Die US-Behörden handeln im Interesse "ihrer" Autoindustrie. Im gnadenlosen Konkurrenzkampf um die weltmarktbeherrschende Stellung wollen sie aus der Situation Kapital schlagen und gegenüber VW Boden gutmachen. Diese Tatsache wollen die VW-Chefs nutzen, um einen Keil zwischen die Arbeiter/-innen in Deutschland und bei den Autokonzernen der USA zu treiben.

Mit Begriffen wie "Thermofenster" und "Dieselthematik" wird versucht, die ganze Dimension auf die Maße eines Kavaliersdelikts herunterzuspielen. Stickoxide verursachen sauren Regen und Smog. Mindestens 10.000 Menschen sterben jährlich allein an dessen Auswirkungen.
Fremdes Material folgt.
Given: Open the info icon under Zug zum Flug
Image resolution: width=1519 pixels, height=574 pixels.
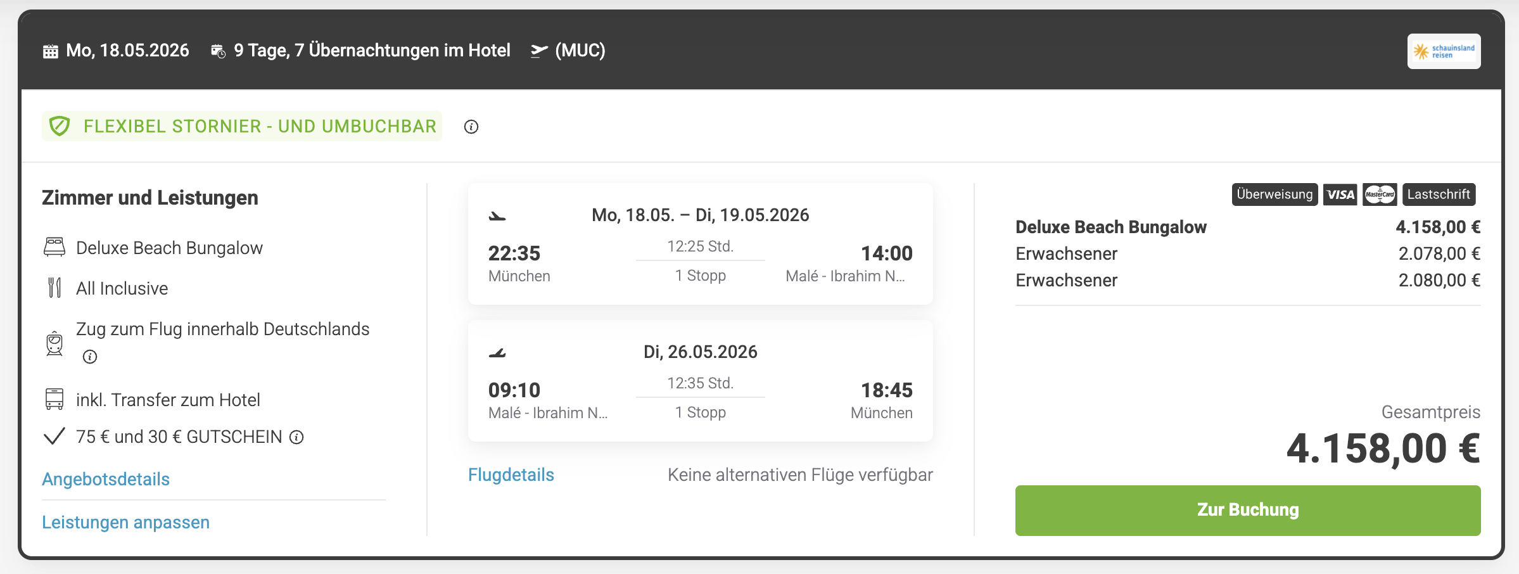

Unterdessen hält VW die Ergebnisse aus dem Untersuchungsbericht der Kanzlei Jones Day unter Verschluss. Wegen seiner Rückstellungen von 16,2 Milliarden Euro "zur Abfederung der Dieselthematik" zahlt VW erheblich weniger Steuern, da er wegen der Rückstellungen Verluste deklariert. Die Verschiebung der Boni-Auszahlungen an die Top-Manager dagegen erklären diese zum "Verzicht".

Abwarten, stillhalten, weiterarbeiten? Das war die Botschaft der VW-Nutzfahrzeuge-Vorstände auf der Betriebsversammlung bei VW Hannover. "Sie bringen es tatsächlich fertig", so die Kollegenzeitung 'Vorwärtsgang', "nicht ein Wort zur Gefährdung der Arbeitsplätze durch die VW-Krise zu sagen. Wir sollen anscheinend nicht erfahren, dass in den meisten VW-Werken die Produktion gesenkt wird. ... Und sie spalten aufs Übelste die Belegschaft! Die Übernahme der Leiharbeiter wäre fahrlässig und würde die Stammbelegschaft gefährden. Hoffen, dass es andere trifft? Nicht mit uns! Abwarten hat niemals geholfen. Es liegen genug Fakten auf dem Tisch, wie VW uns zahlen lassen will."

Am 1. Mai ist eine hervorragende Gelegenheit, als Arbeiter/-innen aller Autokonzerne zu zeigen: wir lassen uns nicht gegeneinander ausspielen, eben so wenig wie den Kampf um den Erhalt unserer Arbeitsplätze gegen den Kampf um den Erhalt der Lebensgrundlagen der Menschheit.